One of these is the vigorous, if unplugged, with Thompson’s namesake Spedding reprising his original guitar duties, new version of “Thunder Child” from the “War Of The Worlds” musical where Chris played The Voice of Humanity, and this title can easily be applied to the singer’s overall stance. Delivering every note from the bottom of his heart, yet sometimes feeling the weight of the lyrical world on his shoulders – as “One Man Mission” suggests in its heavy blues sway, – the veteran’s extrovert nature shines through “You’re The Voice” which he co-wrote and gives an edge to here. All this perfectly fits with the material Thompson laid down with Manfred Mann, from "The Roaring Silence" on, although, granted no access to old recordings, Chris runs for live renditions now and, thus, lends the bubbly likes of “Runner” and “Don’t Kill It Carol” a much looser perspective, despite their different moods.
But he acutely contrasts the seriousness of big ones by his former collective, such as the streamlined “Blinded By The Light” or tremulous “Questions,” with a cynical, albeit humorous, jab at showbiz in the infectious “Million Dollar Wonder Hit,” and doesn’t leave out the intimacy of NIGHT, another group he fronted, in the punchy pop of “Hot Summer Night,” also caught on-stage. Still, it’s more obscure pieces – “Millie Christine” that peddles happiness, the boogie of “Whole Lot To Give” – that are highlights in the nocturnal context, while “Beat Of Love” bares the bouncing, dancing aspect of Chris’ approach. And whereas “A Shift In The Wind,” featuring Brian May’s six-string harmony, shows Thompson at his most gentle and at the same time anthemic, “The Fire” finds the singer sharing the spiritual flight with Mavis Staples, yet pipes like his don’t need an opulent arrangement, and “Redemption Song” stresses the performer’s talent at bringing the best out of the simplest strum.

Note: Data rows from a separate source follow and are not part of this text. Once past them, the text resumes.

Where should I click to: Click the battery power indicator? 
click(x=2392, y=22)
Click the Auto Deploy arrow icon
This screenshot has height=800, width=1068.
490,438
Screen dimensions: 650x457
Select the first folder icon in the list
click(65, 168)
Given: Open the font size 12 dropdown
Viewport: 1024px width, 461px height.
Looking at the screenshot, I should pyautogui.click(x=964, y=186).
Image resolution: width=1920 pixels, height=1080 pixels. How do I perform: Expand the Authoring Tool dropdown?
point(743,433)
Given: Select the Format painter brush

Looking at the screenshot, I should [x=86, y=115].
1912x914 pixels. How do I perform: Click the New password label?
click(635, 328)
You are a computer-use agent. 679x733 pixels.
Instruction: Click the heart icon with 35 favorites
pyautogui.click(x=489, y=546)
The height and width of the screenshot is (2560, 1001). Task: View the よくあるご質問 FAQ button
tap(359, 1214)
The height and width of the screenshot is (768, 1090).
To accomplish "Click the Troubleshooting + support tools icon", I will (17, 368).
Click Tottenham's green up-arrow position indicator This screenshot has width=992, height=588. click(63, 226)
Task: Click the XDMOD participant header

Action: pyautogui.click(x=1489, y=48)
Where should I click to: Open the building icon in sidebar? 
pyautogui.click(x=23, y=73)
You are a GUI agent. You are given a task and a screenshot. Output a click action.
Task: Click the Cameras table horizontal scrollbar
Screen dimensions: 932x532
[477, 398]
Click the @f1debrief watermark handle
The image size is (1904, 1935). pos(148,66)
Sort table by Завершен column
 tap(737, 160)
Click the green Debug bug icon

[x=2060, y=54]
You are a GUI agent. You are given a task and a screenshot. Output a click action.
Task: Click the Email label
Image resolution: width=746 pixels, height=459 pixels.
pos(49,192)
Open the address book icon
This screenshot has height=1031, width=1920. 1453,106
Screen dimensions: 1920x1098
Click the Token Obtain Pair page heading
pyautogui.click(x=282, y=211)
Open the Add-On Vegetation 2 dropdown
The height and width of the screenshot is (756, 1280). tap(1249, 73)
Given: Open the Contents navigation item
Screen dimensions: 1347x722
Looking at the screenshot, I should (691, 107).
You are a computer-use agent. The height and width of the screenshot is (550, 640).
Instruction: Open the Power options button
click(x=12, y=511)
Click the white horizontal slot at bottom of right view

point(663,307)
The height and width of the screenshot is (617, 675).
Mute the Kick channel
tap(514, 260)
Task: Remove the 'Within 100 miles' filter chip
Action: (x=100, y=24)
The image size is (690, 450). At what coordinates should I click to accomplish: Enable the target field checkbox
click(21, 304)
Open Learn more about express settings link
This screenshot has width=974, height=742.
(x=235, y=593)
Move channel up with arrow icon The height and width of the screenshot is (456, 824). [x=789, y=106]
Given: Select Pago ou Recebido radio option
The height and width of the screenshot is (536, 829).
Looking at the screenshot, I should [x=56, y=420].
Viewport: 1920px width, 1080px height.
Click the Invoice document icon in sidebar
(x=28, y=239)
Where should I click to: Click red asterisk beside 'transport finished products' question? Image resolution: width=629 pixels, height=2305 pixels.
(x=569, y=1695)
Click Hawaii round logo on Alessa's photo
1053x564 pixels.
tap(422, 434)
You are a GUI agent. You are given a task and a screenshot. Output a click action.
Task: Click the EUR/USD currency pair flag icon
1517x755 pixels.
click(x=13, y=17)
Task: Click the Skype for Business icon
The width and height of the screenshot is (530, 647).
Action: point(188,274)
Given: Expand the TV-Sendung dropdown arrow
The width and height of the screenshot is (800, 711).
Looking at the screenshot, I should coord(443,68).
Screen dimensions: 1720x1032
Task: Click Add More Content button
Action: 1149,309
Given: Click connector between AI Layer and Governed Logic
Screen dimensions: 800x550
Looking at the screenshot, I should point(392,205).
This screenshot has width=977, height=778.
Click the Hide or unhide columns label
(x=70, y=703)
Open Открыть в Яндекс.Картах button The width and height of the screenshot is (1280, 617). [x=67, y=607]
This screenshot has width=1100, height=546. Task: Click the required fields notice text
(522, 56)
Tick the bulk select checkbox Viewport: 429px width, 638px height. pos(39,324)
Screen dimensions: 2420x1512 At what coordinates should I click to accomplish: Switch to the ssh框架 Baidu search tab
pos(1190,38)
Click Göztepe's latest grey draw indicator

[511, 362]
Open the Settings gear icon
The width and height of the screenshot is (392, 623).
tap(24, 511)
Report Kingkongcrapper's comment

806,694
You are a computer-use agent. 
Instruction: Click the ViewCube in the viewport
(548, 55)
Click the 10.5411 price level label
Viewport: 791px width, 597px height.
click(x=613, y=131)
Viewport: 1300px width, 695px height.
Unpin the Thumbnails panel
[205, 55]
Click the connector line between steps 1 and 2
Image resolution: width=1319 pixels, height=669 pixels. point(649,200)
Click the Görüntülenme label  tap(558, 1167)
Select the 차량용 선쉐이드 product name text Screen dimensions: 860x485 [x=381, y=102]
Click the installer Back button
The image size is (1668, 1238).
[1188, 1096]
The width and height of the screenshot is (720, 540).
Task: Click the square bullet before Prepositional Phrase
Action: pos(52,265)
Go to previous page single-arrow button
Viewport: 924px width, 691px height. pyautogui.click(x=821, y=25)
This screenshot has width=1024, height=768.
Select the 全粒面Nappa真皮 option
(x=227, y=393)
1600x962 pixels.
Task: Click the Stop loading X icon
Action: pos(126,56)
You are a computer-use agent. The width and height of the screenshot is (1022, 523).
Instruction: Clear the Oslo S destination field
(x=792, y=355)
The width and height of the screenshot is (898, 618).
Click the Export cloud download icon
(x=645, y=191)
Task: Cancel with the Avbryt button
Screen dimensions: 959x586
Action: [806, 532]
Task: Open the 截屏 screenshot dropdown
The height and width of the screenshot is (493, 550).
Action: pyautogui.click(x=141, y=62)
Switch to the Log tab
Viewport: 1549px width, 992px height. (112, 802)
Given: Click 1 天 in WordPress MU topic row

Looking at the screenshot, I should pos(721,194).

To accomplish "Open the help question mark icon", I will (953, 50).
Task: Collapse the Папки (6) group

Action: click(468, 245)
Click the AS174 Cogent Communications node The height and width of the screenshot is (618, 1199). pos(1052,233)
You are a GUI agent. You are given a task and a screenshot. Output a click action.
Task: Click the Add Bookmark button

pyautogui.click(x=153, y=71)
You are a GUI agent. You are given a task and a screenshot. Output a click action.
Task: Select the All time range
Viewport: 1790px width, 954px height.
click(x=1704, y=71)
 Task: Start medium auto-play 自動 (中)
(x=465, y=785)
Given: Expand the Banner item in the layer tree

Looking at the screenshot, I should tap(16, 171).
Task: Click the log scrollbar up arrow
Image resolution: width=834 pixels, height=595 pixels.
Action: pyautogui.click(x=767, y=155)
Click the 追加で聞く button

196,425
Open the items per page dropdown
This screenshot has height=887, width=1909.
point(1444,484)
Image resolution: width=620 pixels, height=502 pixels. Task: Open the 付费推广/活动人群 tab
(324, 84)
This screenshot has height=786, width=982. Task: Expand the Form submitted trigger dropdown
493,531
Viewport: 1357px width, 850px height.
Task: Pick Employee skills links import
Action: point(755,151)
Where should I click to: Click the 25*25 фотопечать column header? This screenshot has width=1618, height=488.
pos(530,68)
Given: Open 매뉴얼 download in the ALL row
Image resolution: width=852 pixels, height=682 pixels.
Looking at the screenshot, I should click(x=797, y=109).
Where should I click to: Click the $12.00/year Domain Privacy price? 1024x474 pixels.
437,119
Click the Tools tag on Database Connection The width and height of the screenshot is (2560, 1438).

Of course, powerful belting serves “The Mighty Quinn” nicely, but the rapping on the folk-tinctured “Land Of The Long White Cloud” signifies the veteran’s embrace of modern idiom and, therefore, his relevance – as does the buzz of “What World” with its riffs and the groovy worry about the current ways. But Chris Thompson is a fantastic sculptor of hope, and this 36-track collection’s finale comes with the “We Are The Strong” hymn which chases away the deceptive darkness of his songs. So it’s not a jukebox, as there’s no random choices; rather, it’s a portrait of the artist in his eternal prime.